Passage to read
J. P. Campbell College (1890–1964) was a private junior college in Jackson, Mississippi, focused on educating African American students. It was affiliated with the African Methodist Episcopal (A.M.E.) Church. In its final years, the early 1960s, it enrolled three hundred students.

== History ==
Founded in Vicksburg, Mississippi, in 1890, it was relocated to Jackson, Mississippi, in 1898. Perry Wilbon Howard II served as its president from 1899 until 1900. M. M. Ponton became president of the college in 1907.

Sometime after World War II (after 1945), Lampton College of Alexandria, Louisiana (founded as the Delhi Institute of Delhi, Louisiana), an A.M.E. church–affiliated Black school was absorbed in to Campbell College.

On April 8, 1960, Black civil rights activist Medgar Evers announced the Easter boycott of downtown Jackson merchants from a press conference at the college. Charles A. Jones, Campbell College's dean of religion, led the boycott campaign. Robert M. Stevens was then president of the college.

In October 1961, students from Burglund High School marched through downtown McComb in solidarity with Brenda Travis, a fifteen-year-old student who had been arrested and sentenced for participating in a voter registration drive and sit-ins. Around 1,600 students were arrested as they prayed on the steps of City Hall. Berglund's principal required students to sign a pledge to avoid participation in further protests in order to attend school. In response, Campbell College offered Berglund students who refused an opportunity to enroll.

Extracted information

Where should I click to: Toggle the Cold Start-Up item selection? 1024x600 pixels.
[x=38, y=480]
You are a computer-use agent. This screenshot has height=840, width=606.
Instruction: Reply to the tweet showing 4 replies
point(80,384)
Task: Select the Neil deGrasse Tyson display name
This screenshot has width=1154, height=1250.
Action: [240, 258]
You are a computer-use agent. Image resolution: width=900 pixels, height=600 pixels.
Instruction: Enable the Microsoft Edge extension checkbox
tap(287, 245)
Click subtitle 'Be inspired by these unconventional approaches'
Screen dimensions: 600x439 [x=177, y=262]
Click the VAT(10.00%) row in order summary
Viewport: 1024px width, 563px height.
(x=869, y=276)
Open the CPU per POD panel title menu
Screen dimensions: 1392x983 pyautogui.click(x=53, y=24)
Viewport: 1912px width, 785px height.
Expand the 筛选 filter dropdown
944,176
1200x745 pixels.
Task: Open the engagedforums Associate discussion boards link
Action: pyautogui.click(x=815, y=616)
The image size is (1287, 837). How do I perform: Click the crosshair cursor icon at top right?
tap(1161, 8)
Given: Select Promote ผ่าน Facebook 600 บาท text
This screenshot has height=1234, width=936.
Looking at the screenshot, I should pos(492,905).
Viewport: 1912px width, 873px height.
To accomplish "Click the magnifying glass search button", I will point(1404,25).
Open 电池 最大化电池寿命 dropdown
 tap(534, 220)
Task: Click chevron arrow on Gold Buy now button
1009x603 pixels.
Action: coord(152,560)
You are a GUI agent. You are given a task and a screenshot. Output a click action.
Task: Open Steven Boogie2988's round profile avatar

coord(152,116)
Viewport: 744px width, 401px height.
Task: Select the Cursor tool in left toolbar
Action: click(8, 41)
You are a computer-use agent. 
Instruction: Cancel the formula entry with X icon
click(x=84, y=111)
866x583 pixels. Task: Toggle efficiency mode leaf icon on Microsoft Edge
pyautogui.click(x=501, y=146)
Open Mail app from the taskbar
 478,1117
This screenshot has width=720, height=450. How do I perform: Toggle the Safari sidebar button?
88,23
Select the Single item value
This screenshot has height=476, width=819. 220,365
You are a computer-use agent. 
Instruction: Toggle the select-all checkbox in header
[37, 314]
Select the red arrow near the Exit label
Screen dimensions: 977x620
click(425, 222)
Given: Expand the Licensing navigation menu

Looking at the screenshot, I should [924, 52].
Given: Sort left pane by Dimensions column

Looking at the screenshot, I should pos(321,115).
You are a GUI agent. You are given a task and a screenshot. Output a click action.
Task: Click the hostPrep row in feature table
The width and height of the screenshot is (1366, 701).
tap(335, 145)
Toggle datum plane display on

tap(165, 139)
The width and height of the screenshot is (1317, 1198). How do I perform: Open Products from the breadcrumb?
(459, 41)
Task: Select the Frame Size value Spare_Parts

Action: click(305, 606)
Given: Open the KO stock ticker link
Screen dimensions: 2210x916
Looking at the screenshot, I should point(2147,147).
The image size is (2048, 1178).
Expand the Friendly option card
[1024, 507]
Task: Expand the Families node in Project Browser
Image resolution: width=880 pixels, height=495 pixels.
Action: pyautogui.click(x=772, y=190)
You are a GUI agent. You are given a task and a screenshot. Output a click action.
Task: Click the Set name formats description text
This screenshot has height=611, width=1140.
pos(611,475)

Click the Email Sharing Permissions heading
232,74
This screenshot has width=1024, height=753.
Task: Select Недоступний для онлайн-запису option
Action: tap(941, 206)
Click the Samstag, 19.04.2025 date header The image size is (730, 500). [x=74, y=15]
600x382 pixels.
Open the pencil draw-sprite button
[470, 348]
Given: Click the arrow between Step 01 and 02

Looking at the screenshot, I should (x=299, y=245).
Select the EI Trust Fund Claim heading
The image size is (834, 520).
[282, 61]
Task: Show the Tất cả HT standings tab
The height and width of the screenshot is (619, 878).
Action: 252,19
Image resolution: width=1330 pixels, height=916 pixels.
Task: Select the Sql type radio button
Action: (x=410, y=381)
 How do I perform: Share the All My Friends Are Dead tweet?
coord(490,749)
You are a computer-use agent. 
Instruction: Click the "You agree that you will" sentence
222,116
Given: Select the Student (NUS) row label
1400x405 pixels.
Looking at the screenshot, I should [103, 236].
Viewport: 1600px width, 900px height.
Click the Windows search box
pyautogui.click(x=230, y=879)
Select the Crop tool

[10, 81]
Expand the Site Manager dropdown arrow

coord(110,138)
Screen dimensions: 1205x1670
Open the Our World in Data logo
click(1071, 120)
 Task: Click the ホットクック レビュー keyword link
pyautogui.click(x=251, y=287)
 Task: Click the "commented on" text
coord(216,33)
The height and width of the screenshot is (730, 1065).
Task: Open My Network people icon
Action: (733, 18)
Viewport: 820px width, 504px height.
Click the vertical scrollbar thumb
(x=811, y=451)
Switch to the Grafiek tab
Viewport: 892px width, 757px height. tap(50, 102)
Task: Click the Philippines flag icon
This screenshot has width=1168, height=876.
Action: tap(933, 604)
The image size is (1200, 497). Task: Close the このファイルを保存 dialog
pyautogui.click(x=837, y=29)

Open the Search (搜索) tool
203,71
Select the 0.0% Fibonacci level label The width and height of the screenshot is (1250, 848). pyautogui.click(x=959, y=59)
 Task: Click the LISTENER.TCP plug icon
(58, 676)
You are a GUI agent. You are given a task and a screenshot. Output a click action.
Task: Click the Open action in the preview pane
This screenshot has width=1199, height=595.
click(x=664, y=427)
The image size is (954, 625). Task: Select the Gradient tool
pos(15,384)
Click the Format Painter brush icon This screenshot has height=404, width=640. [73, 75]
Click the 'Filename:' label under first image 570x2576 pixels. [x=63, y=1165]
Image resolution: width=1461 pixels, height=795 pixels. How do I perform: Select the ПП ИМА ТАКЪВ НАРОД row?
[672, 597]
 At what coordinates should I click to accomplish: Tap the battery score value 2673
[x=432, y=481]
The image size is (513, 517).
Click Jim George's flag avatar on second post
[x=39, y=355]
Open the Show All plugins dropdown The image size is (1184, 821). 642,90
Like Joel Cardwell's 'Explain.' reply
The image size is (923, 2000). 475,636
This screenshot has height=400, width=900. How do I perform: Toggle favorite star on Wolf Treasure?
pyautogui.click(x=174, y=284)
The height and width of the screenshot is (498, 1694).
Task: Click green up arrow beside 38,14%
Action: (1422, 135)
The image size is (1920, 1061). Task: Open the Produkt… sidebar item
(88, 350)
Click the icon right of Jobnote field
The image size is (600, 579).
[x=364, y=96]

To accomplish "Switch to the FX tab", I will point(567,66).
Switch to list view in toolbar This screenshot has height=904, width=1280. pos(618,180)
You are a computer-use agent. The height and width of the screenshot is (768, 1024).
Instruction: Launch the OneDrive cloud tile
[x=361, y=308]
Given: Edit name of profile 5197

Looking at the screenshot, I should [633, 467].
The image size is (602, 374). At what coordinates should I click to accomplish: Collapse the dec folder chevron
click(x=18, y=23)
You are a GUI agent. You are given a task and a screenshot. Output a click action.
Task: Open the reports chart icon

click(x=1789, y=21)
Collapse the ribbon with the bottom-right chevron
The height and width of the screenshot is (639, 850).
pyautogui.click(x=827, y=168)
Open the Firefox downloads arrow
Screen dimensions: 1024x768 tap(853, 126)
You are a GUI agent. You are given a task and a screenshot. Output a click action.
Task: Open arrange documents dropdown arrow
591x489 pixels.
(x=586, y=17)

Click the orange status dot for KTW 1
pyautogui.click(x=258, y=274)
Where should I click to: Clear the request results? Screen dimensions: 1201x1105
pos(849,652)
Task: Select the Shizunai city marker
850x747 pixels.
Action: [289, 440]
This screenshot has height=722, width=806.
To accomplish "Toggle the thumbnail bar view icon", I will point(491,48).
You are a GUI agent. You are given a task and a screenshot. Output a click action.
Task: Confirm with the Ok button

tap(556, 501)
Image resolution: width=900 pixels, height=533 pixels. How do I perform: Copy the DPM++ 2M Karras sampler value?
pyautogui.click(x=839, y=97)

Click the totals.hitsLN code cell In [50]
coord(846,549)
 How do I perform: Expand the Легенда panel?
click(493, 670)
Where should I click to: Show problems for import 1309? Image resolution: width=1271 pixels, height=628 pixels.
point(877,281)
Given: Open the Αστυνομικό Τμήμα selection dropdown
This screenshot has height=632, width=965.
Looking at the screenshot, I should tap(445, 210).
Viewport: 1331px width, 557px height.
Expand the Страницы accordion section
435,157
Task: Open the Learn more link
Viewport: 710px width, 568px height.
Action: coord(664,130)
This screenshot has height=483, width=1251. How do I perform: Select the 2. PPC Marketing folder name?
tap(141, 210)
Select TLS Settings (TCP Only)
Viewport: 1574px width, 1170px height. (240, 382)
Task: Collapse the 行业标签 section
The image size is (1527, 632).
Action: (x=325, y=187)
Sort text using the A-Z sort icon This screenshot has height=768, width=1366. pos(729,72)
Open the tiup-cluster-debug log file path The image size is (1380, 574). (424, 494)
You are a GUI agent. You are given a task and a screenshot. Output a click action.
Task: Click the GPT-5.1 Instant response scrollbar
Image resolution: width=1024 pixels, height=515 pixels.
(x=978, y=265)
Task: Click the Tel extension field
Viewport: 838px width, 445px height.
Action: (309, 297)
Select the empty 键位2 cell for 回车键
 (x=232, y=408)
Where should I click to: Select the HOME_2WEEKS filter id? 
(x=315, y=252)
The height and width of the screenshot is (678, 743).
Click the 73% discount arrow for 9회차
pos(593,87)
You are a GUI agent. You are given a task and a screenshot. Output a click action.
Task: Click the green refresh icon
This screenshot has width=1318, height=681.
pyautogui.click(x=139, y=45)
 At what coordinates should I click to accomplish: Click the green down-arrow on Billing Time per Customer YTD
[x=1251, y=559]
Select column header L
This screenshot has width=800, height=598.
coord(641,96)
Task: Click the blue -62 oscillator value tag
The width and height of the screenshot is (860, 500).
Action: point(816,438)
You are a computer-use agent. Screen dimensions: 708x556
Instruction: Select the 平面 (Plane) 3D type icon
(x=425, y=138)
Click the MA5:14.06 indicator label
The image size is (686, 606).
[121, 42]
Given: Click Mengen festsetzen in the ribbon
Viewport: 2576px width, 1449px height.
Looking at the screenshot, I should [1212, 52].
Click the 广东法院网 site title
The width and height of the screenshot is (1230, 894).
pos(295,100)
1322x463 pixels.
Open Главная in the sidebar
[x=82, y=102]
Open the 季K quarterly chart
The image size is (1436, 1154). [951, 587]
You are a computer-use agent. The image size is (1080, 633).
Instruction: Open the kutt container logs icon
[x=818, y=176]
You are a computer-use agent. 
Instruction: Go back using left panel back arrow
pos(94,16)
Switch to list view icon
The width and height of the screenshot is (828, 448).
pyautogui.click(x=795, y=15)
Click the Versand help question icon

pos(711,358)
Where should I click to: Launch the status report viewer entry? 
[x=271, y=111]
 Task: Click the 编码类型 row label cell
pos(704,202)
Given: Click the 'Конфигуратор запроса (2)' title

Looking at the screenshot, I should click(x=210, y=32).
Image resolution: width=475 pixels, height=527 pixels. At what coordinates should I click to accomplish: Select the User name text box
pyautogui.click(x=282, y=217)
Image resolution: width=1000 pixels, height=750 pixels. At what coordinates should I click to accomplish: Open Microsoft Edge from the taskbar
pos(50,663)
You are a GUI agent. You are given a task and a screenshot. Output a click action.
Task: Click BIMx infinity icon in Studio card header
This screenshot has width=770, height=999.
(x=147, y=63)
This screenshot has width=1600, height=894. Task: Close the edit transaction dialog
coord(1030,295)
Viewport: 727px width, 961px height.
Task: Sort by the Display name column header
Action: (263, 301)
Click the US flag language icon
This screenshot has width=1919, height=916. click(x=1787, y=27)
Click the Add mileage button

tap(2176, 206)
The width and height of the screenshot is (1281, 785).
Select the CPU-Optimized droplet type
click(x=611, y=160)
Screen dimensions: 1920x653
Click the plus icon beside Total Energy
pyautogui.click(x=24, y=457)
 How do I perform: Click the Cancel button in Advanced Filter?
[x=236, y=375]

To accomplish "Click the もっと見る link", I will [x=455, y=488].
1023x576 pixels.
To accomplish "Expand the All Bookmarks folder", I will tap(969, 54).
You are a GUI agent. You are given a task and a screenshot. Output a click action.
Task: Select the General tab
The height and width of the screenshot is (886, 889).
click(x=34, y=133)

Work task 1
Rewrite the paragraph of the J. P. Campbell College text beginning "On April 8, 1960" as a short bulleted list that keeps its main facts.
Work task 2
From the J. P. Campbell College text, return the passage that begins at the words "J. P. Campbell" and stops after "college in 1907.", copied word for word.
Work task 3
Resume the J. P. Campbell College text after its last sentence, carrying its account onward.

Exercise result 1
- April 8, 1960: Medgar Evers announced the Easter boycott of downtown Jackson merchants at a press conference at the college.
- Charles A. Jones, dean of religion, led the boycott campaign.
- Robert M. Stevens was president of the college at the time.

Exercise result 2
J. P. Campbell College (1890–1964) was a private junior college in Jackson, Mississippi, focused on educating African American students. It was affiliated with the African Methodist Episcopal (A.M.E.) Church. In its final years, the early 1960s, it enrolled three hundred students.

== History ==
Founded in Vicksburg, Mississippi, in 1890, it was relocated to Jackson, Mississippi, in 1898. Perry Wilbon Howard II served as its president from 1899 until 1900. M. M. Ponton became president of the college in 1907.

Exercise result 3
The Mississippi State Sovereignty Commission monitored Campbell College's civil rights activities, placing its president Robert Stevens and dean of religion Charles Jones on its "trouble-makers list." In February 1962, conservative members of the college's board of trustees and the AME Church filed for injunction to remove Stevens, Jones, and other administrators from their duties. The Chancery Court allowed the board of trustees to be reconstituted, but the new board reinstated Steven and Jones four months later. Civil rights activism continued on campus after 1962, but the college and its sponsor the Eighth Episcopal District lost money in the process, as well as in a separate land transaction.

In 1964, the state of Mississippi seized the college by eminent domain. Scholar Jay Ann Williamson wrote that, "Legislators never called it an act of retribution, but Campbell's place in the Jackson movement clearly influenced the decision." Williamson stated that "The demise of Campbell College provides an extreme example of private HBCU Historically Black Colleges and Universities vulnerability to state attempts to quash the Civil Rights Movement." After its seizure, the physical site was absorbed by neighboring Jackson State College (now Jackson State University).